Do you have a flea or roach problem? Do ants live in your kitchen cupboards? If you're like most people, the first thing you do is reach for the can of bug spray and let the little pests have it. But think before you spray. With each application of insecticide you are releasing potentially harmful chemicals into your home.

"These things are designed to be toxic," says Claudia Miller, M.D., associate professor in the Department of Family Medicine at The University of Texas Health Science Center at San Antonio. Anyone with an insect problem should "start with the least toxic approaches," Dr. Miller advises.

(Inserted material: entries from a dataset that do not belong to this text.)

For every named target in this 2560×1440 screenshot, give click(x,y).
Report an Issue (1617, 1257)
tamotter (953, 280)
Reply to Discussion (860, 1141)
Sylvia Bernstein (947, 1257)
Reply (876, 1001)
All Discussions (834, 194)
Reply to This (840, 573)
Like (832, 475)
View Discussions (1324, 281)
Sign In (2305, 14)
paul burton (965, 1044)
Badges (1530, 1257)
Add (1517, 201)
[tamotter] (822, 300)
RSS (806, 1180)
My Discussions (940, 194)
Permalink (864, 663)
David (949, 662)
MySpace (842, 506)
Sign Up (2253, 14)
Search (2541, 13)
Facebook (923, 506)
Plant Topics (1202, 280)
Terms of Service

As a first step, reduce "harborage"--places where insects like to live, such as piles of paper products, or opened containers of flour and sugar. Get rid of the stashed paper and food boxes in self-closing plastic bags. If you still have a pest problem, go for the safer choices in eradication, Dr. Miller says. "Make sure the pesticide doesn't stay around for long." Traps and non-volatile bait systems, in which insects are attracted to a poisonous substance that they then carry back to their nests, are good alternatives.

This less-toxic approach is the concept behind "integrated pest management," or IPM, which is required for pest control in Texas schools. IPM is an orderly pest control method whereby all possible non-chemical methods are used before any pesticide is applied. These methods include good housekeeping procedures, caulking to close up cracks in the walls, and use of bait systems rather than sprayed chemicals.

If you choose to have your home treated, ask the companies you're considering whether they use IPM, Dr. Miller recommends. That's especially important in homes with small children.